== Segment start ==
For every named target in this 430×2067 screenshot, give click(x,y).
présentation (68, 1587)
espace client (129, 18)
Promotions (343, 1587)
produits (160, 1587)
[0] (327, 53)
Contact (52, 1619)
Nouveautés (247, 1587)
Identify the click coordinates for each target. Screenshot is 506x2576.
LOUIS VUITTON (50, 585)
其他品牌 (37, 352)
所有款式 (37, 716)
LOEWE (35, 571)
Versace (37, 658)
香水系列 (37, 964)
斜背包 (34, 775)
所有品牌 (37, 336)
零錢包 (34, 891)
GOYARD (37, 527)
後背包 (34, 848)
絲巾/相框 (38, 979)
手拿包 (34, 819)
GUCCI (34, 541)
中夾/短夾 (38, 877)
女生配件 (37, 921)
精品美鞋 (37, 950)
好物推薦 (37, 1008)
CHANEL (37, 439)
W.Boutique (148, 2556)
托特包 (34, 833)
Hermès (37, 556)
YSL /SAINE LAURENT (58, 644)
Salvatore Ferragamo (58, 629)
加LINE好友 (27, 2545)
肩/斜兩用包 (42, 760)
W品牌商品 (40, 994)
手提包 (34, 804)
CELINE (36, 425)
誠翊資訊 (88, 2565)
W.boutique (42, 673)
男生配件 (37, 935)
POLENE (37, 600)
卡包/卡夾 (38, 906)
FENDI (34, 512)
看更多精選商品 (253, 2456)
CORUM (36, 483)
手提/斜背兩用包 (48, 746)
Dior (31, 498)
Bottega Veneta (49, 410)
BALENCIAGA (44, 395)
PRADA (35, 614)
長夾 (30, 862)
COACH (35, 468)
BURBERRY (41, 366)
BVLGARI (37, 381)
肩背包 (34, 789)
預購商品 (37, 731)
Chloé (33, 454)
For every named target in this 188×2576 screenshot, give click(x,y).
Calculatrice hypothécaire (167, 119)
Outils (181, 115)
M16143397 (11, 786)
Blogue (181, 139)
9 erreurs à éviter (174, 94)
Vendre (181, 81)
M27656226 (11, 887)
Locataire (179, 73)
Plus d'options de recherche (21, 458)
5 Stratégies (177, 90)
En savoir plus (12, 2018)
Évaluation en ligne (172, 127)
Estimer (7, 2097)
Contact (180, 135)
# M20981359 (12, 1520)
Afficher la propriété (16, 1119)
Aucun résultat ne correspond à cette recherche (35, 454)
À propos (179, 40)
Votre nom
== Segment end ==
Give back the entire listing above, matching every line exactly.

Worked solution:
For every named target in this 430×2067 screenshot, give click(x,y).
présentation (68, 1587)
espace client (129, 18)
Promotions (343, 1587)
produits (160, 1587)
[0] (327, 53)
Contact (52, 1619)
Nouveautés (247, 1587)
Identify the click coordinates for each target. Screenshot is 506x2576.
LOUIS VUITTON (50, 585)
其他品牌 (37, 352)
所有款式 (37, 716)
LOEWE (35, 571)
Versace (37, 658)
香水系列 (37, 964)
斜背包 (34, 775)
所有品牌 (37, 336)
零錢包 (34, 891)
GOYARD (37, 527)
後背包 (34, 848)
絲巾/相框 (38, 979)
手拿包 (34, 819)
GUCCI (34, 541)
中夾/短夾 (38, 877)
女生配件 (37, 921)
精品美鞋 (37, 950)
好物推薦 (37, 1008)
CHANEL (37, 439)
W.Boutique (148, 2556)
托特包 (34, 833)
Hermès (37, 556)
YSL /SAINE LAURENT (58, 644)
Salvatore Ferragamo (58, 629)
加LINE好友 (27, 2545)
肩/斜兩用包 (42, 760)
W品牌商品 (40, 994)
手提包 (34, 804)
CELINE (36, 425)
誠翊資訊 (88, 2565)
W.boutique (42, 673)
男生配件 (37, 935)
POLENE (37, 600)
卡包/卡夾 (38, 906)
FENDI (34, 512)
看更多精選商品 (253, 2456)
CORUM (36, 483)
手提/斜背兩用包 (48, 746)
Dior (31, 498)
Bottega Veneta (49, 410)
BALENCIAGA (44, 395)
PRADA (35, 614)
長夾 (30, 862)
COACH (35, 468)
BURBERRY (41, 366)
BVLGARI (37, 381)
肩背包 (34, 789)
預購商品 (37, 731)
Chloé (33, 454)
For every named target in this 188×2576 screenshot, give click(x,y).
Calculatrice hypothécaire (167, 119)
Outils (181, 115)
M16143397 (11, 786)
Blogue (181, 139)
9 erreurs à éviter (174, 94)
Vendre (181, 81)
M27656226 (11, 887)
Locataire (179, 73)
Plus d'options de recherche (21, 458)
5 Stratégies (177, 90)
En savoir plus (12, 2018)
Évaluation en ligne (172, 127)
Estimer (7, 2097)
Contact (180, 135)
# M20981359 (12, 1520)
Afficher la propriété (16, 1119)
Aucun résultat ne correspond à cette recherche (35, 454)
À propos (179, 40)
Votre nom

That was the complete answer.